Kisah ini sederhana, namun memiliki makna mendalam. Dari hal yang sangat kecil seperti makanan, kita bisa belajar bagaimana kecintaan dan keteladanan kepada Rasulullah ﷺ mempengaruhi kehidupan sehari-hari para sahabatnya. Anas bin Malik, dengan penuh cinta, mengikuti jejak Rasul ﷺ bahkan dalam hal makanan yang beliau sukai.

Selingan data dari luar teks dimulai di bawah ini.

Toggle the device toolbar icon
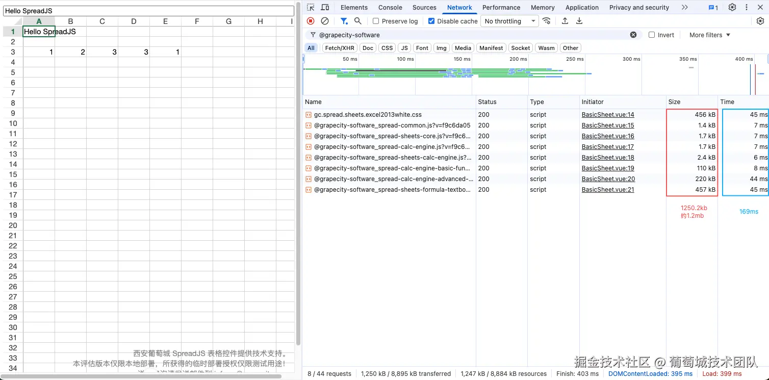The image size is (769, 380). click(x=325, y=8)
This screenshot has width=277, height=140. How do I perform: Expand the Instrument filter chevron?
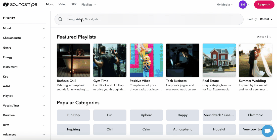44,67
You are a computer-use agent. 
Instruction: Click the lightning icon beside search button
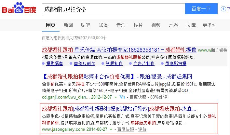click(x=223, y=9)
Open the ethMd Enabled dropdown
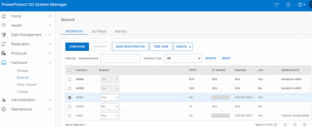 coord(110,107)
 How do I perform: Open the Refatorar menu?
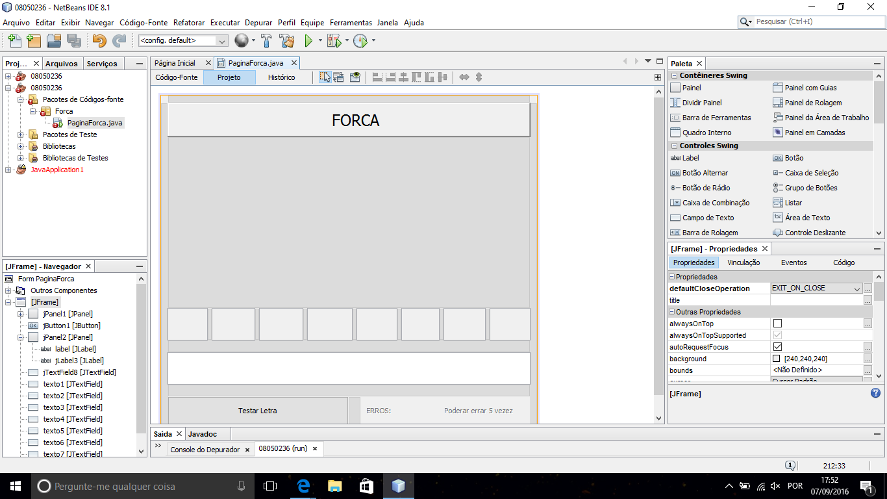(x=189, y=22)
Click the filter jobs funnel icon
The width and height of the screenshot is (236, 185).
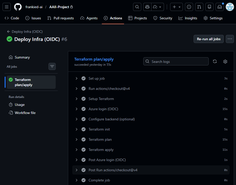coord(52,66)
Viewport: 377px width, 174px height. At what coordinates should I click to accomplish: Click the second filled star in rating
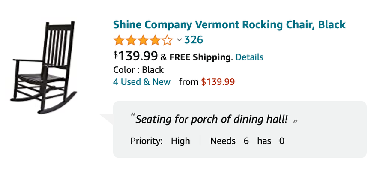[131, 41]
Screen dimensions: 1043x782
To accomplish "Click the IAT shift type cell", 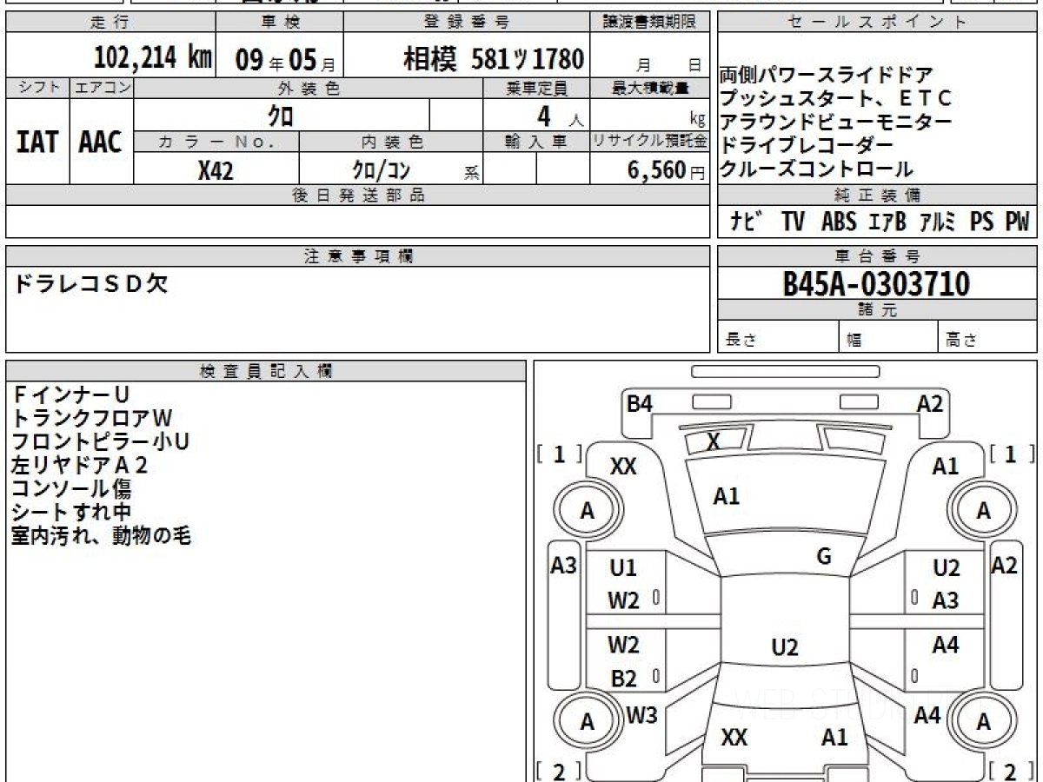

Mengambil Teladan dari Rasulullah ﷺ
Apa yang bisa kita pelajari dari kisah ini? Selain kecintaan pada Rasulullah ﷺ, ada beberapa hikmah yang bisa diambil:
- Meneladani Rasulullah ﷺ dalam Hal-Hal Sederhana
Rasulullah ﷺ bukan hanya menjadi teladan dalam hal ibadah atau muamalah, tetapi juga dalam kebiasaan sehari-hari seperti makanan. Mengikuti apa yang beliau sukai adalah bentuk kecintaan kita kepada beliau. - Sederhana dalam Pilihan Hidup
Meskipun labu adalah makanan yang sederhana, Rasulullah ﷺ tetap menikmatinya dengan penuh syukur. Ini mengajarkan kita untuk bersyukur dengan apa yang kita miliki dan tidak selalu mengejar kemewahan. - Cinta pada Sunnah
Melalui hadits ini, kita bisa melihat bagaimana sahabat begitu mencintai Rasulullah ﷺ sehingga apa yang beliau lakukan menjadi sumber inspirasi bagi mereka. Cinta pada sunnah tidak hanya melibatkan amalan besar, tetapi juga hal-hal kecil dalam kehidupan sehari-hari.
Menghidupkan Sunnah dalam Kehidupan Modern
Saat ini, di tengah gemuruh kehidupan modern, mungkin banyak dari kita yang lupa akan pentingnya menjaga sunnah dalam kehidupan sehari-hari. Dari cerita sederhana tentang labu ini, kita diingatkan untuk selalu menghidupkan sunnah Rasulullah ﷺ dalam setiap aspek kehidupan kita, termasuk hal-hal kecil yang sering terlewatkan.
Jadi, bagaimana dengan Anda? Apakah Anda pernah mencoba menikmati labu dengan perspektif cinta kepada sunnah Rasulullah ﷺ? Yuk, mulai sekarang kita bisa menambah daftar cinta sunnah ini dengan hal sederhana seperti mencintai makanan yang pernah dinikmati Rasulullah ﷺ!